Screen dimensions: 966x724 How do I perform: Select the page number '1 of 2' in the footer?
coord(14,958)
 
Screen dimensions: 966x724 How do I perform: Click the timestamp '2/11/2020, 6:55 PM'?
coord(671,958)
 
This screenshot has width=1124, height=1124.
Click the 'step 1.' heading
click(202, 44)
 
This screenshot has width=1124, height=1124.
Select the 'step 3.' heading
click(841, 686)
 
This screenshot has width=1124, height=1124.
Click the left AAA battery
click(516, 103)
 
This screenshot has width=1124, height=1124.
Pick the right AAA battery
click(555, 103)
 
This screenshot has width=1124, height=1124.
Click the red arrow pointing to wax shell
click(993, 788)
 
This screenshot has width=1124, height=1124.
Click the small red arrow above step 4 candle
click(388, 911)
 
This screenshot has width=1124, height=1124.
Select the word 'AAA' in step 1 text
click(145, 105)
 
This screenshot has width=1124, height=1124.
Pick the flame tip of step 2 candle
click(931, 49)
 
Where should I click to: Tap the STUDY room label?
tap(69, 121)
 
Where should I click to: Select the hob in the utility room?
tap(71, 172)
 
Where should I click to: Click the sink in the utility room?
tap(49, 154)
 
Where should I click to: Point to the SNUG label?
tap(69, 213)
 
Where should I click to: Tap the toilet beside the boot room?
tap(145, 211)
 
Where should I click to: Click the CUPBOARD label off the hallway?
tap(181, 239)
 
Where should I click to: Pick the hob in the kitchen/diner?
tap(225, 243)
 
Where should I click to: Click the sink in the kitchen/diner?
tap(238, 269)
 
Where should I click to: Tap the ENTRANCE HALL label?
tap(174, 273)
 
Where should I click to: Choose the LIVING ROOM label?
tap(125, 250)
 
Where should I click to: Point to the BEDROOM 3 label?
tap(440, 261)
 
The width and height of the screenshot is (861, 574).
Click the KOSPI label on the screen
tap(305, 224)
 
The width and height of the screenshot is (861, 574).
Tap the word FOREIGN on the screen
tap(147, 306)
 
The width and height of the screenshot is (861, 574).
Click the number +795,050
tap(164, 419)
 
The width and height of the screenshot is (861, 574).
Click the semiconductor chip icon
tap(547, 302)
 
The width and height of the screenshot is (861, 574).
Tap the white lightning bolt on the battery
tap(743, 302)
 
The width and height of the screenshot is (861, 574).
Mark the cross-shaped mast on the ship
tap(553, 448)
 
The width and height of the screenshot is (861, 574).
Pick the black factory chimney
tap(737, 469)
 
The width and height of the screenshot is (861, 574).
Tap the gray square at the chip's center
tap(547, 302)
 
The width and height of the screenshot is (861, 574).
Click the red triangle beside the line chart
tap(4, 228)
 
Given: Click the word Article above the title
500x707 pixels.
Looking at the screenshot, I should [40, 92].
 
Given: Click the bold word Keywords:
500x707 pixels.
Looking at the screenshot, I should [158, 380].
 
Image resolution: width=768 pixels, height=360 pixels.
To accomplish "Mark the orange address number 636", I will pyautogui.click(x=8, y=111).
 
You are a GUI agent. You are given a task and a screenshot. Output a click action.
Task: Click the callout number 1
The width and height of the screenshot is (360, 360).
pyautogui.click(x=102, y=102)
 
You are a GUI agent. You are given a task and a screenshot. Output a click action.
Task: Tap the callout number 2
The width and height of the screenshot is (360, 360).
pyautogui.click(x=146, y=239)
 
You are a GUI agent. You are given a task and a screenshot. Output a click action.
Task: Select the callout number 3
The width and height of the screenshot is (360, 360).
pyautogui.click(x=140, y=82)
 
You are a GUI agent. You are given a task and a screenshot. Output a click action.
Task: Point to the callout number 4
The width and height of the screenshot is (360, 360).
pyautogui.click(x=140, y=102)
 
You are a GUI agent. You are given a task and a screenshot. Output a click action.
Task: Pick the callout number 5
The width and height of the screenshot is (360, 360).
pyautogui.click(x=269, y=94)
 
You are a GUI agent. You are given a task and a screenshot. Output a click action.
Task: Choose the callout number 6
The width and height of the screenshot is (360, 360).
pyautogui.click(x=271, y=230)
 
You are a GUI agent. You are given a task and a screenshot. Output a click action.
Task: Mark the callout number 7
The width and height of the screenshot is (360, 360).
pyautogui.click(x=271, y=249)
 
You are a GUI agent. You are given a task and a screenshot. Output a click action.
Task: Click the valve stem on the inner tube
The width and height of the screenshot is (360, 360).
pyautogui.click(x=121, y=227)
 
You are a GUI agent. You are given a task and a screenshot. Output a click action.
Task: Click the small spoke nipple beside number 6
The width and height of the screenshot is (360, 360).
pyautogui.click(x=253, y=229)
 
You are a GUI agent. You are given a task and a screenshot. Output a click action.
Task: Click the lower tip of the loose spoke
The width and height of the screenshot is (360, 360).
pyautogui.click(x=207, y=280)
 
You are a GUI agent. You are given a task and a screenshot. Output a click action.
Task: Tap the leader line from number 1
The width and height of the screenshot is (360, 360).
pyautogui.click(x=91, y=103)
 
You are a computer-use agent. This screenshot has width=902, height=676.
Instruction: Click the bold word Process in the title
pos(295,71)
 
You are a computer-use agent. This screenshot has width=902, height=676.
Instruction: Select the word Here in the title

* Stated task
Write out all of the items above again, changing each "utility room" to "laundry room" and leaving everything else the same.

* Expected answer
Screen dimensions: 966x724 How do I perform: Select the page number '1 of 2' in the footer?
coord(14,958)
 
Screen dimensions: 966x724 How do I perform: Click the timestamp '2/11/2020, 6:55 PM'?
coord(671,958)
 
This screenshot has width=1124, height=1124.
Click the 'step 1.' heading
click(202, 44)
 
This screenshot has width=1124, height=1124.
Select the 'step 3.' heading
click(841, 686)
 
This screenshot has width=1124, height=1124.
Click the left AAA battery
click(516, 103)
 
This screenshot has width=1124, height=1124.
Pick the right AAA battery
click(555, 103)
 
This screenshot has width=1124, height=1124.
Click the red arrow pointing to wax shell
click(993, 788)
 
This screenshot has width=1124, height=1124.
Click the small red arrow above step 4 candle
click(388, 911)
 
This screenshot has width=1124, height=1124.
Select the word 'AAA' in step 1 text
click(145, 105)
 
This screenshot has width=1124, height=1124.
Pick the flame tip of step 2 candle
click(931, 49)
 
Where should I click to: Tap the STUDY room label?
tap(69, 121)
 
Where should I click to: Select the hob in the laundry room?
tap(71, 172)
 
Where should I click to: Click the sink in the laundry room?
tap(49, 154)
 
Where should I click to: Point to the SNUG label?
tap(69, 213)
 
Where should I click to: Tap the toilet beside the boot room?
tap(145, 211)
 
Where should I click to: Click the CUPBOARD label off the hallway?
tap(181, 239)
 
Where should I click to: Pick the hob in the kitchen/diner?
tap(225, 243)
 
Where should I click to: Click the sink in the kitchen/diner?
tap(238, 269)
 
Where should I click to: Tap the ENTRANCE HALL label?
tap(174, 273)
 
Where should I click to: Choose the LIVING ROOM label?
tap(125, 250)
 
Where should I click to: Point to the BEDROOM 3 label?
tap(440, 261)
 
The width and height of the screenshot is (861, 574).
Click the KOSPI label on the screen
tap(305, 224)
 
The width and height of the screenshot is (861, 574).
Tap the word FOREIGN on the screen
tap(147, 306)
 
The width and height of the screenshot is (861, 574).
Click the number +795,050
tap(164, 419)
 
The width and height of the screenshot is (861, 574).
Click the semiconductor chip icon
tap(547, 302)
 
The width and height of the screenshot is (861, 574).
Tap the white lightning bolt on the battery
tap(743, 302)
 
The width and height of the screenshot is (861, 574).
Mark the cross-shaped mast on the ship
tap(553, 448)
 
The width and height of the screenshot is (861, 574).
Pick the black factory chimney
tap(737, 469)
 
The width and height of the screenshot is (861, 574).
Tap the gray square at the chip's center
tap(547, 302)
 
The width and height of the screenshot is (861, 574).
Click the red triangle beside the line chart
tap(4, 228)
 
Given: Click the word Article above the title
500x707 pixels.
Looking at the screenshot, I should [40, 92].
 
Given: Click the bold word Keywords:
500x707 pixels.
Looking at the screenshot, I should [158, 380].
 
Image resolution: width=768 pixels, height=360 pixels.
To accomplish "Mark the orange address number 636", I will pyautogui.click(x=8, y=111).
 
You are a GUI agent. You are given a task and a screenshot. Output a click action.
Task: Click the callout number 1
The width and height of the screenshot is (360, 360).
pyautogui.click(x=102, y=102)
 
You are a GUI agent. You are given a task and a screenshot. Output a click action.
Task: Tap the callout number 2
The width and height of the screenshot is (360, 360).
pyautogui.click(x=146, y=239)
 
You are a GUI agent. You are given a task and a screenshot. Output a click action.
Task: Select the callout number 3
The width and height of the screenshot is (360, 360).
pyautogui.click(x=140, y=82)
 
You are a GUI agent. You are given a task and a screenshot. Output a click action.
Task: Point to the callout number 4
The width and height of the screenshot is (360, 360).
pyautogui.click(x=140, y=102)
 
You are a GUI agent. You are given a task and a screenshot. Output a click action.
Task: Pick the callout number 5
The width and height of the screenshot is (360, 360).
pyautogui.click(x=269, y=94)
 
You are a GUI agent. You are given a task and a screenshot. Output a click action.
Task: Choose the callout number 6
The width and height of the screenshot is (360, 360).
pyautogui.click(x=271, y=230)
 
You are a GUI agent. You are given a task and a screenshot. Output a click action.
Task: Mark the callout number 7
The width and height of the screenshot is (360, 360).
pyautogui.click(x=271, y=249)
 
You are a GUI agent. You are given a task and a screenshot. Output a click action.
Task: Click the valve stem on the inner tube
The width and height of the screenshot is (360, 360).
pyautogui.click(x=121, y=227)
 
You are a GUI agent. You are given a task and a screenshot. Output a click action.
Task: Click the small spoke nipple beside number 6
The width and height of the screenshot is (360, 360).
pyautogui.click(x=253, y=229)
 
You are a GUI agent. You are given a task and a screenshot. Output a click action.
Task: Click the lower tip of the loose spoke
The width and height of the screenshot is (360, 360).
pyautogui.click(x=207, y=280)
 
You are a GUI agent. You are given a task and a screenshot. Output a click action.
Task: Tap the leader line from number 1
The width and height of the screenshot is (360, 360).
pyautogui.click(x=91, y=103)
 
You are a computer-use agent. This screenshot has width=902, height=676.
Instruction: Click the bold word Process in the title
pos(295,71)
 
You are a computer-use agent. This screenshot has width=902, height=676.
Instruction: Select the word Here in the title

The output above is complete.